UNSW engineers have modified a conventional Diesel engine to use a mix of hydrogen and a small amount of diesel

Friday, January 27th, 2023

Engineers at the University of New South Wales (UNSW) say they have successfully modified a conventional Diesel engine to use a mix of hydrogen and a small amount of diesel, claiming their patented technology has cut carbon dioxide (CO2) emissions by more than 85%:

About 90% of fuel in the UNSW hybrid diesel engine is hydrogen but it must be applied in a carefully calibrated way. If the hydrogen is not introduced into the fuel mix at the right moment “it will create something that is explosive that will burn out the whole system,” Prof Kook explains.

He says that studies have shown that controlling the mixture of hydrogen and air inside the cylinder of the engine can help negate harmful nitrogen oxide emissions, which have been an obstacle to the commercialisation of hydrogen motors.

The Sydney research team believes that any diesel trucks and power equipment in the mining, transportation and agriculture sectors could be retrofitted with the new hybrid system in just a couple of months.

Prof Kook doubts the hybrid would be of much interest in the car industry though, where electric and hybrid vehicles are already advanced and replacing diesel cars.

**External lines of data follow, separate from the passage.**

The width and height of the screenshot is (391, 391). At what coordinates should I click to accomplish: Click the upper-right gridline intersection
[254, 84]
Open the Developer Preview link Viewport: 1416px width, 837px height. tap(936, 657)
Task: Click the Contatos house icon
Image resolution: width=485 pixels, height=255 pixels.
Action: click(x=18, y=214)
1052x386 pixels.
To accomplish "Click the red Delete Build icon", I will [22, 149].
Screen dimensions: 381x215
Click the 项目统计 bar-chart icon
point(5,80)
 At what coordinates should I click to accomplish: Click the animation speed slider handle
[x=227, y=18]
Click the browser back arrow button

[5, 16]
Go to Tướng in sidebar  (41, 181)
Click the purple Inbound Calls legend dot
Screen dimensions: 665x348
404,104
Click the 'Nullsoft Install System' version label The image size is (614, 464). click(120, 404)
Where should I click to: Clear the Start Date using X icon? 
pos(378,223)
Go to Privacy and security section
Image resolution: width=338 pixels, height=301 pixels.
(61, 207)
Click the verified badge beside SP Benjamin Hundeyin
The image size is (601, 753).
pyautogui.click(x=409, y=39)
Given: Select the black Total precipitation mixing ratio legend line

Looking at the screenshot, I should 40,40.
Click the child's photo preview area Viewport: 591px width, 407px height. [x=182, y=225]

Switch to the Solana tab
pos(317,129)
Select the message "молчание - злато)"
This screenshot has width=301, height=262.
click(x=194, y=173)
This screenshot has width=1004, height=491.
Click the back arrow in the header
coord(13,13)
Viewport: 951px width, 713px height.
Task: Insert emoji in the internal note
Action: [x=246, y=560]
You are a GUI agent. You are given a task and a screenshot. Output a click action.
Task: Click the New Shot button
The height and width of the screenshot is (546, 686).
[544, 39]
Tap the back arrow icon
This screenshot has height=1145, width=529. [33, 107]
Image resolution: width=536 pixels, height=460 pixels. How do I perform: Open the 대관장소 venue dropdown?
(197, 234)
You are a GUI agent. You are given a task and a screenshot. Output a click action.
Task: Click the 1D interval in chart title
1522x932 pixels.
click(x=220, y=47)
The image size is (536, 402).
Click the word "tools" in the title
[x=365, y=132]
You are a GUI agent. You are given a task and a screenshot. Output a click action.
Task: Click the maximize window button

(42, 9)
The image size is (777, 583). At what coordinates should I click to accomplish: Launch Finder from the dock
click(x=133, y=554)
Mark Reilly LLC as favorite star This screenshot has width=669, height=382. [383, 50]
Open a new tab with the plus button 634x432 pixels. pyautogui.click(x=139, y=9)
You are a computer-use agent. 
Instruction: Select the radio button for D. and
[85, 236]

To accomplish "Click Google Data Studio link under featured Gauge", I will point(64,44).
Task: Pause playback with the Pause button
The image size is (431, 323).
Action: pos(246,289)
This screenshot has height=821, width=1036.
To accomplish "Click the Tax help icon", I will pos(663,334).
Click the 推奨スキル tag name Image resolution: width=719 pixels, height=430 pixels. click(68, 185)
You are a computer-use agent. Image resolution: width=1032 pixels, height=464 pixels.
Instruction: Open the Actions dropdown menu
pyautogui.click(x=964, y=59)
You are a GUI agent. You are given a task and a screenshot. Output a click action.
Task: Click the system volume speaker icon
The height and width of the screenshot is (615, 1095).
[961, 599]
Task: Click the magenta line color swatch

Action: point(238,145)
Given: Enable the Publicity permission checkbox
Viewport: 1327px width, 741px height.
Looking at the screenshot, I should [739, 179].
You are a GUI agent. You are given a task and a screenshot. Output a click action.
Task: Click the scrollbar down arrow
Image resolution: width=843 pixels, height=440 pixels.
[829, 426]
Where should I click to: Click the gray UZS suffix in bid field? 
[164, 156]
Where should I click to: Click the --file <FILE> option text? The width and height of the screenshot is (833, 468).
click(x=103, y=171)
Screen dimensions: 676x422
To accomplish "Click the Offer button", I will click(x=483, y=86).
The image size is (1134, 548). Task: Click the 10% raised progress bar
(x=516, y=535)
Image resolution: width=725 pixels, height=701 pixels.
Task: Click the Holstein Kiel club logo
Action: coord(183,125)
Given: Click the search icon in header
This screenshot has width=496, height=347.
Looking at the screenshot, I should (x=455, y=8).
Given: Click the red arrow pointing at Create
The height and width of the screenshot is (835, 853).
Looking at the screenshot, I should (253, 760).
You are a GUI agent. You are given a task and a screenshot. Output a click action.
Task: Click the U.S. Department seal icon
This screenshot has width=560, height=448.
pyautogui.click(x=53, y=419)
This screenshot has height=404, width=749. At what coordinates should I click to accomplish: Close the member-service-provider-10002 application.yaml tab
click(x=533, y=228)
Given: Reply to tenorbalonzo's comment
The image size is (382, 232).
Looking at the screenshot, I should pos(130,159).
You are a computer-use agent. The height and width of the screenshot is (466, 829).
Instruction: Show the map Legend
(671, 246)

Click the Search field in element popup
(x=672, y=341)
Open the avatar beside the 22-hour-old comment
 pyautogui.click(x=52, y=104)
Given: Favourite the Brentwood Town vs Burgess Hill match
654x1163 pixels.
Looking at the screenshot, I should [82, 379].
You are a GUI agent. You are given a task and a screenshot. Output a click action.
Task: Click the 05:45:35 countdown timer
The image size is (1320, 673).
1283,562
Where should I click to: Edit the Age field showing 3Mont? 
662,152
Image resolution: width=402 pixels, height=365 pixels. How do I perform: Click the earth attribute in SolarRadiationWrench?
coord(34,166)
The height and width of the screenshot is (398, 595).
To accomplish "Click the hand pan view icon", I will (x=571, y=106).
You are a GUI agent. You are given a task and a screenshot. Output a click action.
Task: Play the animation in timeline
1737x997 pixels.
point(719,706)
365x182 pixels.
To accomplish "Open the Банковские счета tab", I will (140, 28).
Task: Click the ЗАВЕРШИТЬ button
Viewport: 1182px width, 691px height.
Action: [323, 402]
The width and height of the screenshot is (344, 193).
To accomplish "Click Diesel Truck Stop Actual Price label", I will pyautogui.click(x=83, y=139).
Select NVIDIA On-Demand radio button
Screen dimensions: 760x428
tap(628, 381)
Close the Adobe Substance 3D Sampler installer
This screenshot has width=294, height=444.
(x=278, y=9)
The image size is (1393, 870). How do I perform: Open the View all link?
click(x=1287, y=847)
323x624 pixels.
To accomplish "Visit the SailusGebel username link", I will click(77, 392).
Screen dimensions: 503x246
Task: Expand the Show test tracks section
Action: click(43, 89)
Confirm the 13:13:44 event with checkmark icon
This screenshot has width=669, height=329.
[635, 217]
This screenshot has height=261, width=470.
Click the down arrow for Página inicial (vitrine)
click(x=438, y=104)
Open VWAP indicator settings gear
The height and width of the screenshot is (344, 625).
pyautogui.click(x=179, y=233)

However, he says Australia’s multibillion-dollar mining industry needs a solution for all its diesel-powered equipment as soon as possible.

Comments

  1. Freddo says:

    Mining, transportation and agriculture are of course the proper industry sectors for equipment that needs to be highly tuned or it will burn itself out (best case).

  2. Bob Sykes says:

    And hydrogen magically appears whenever needed.

  3. Altitude Zero says:

    This will never do. The “Environmental Activists” want to get rid of private cars and freedom to travel, not actually cut carbon emissions. Watch them oppose developments like this with all their might, just like they do with nuclear power.

  4. David Foster says:

    There seem to be a lot more press releases about things that can *use* hydrogen than about things that can *generate* hydrogen with high energy conversion efficiency AND reasonable capital cost.

  5. Dan Kurt says:

    In college in the 1960s as a Chem Major learned that Hydrogen was impossible to contain and it embrittled materials trying to contain it. Nasty stuff to base an energy economy upon, no?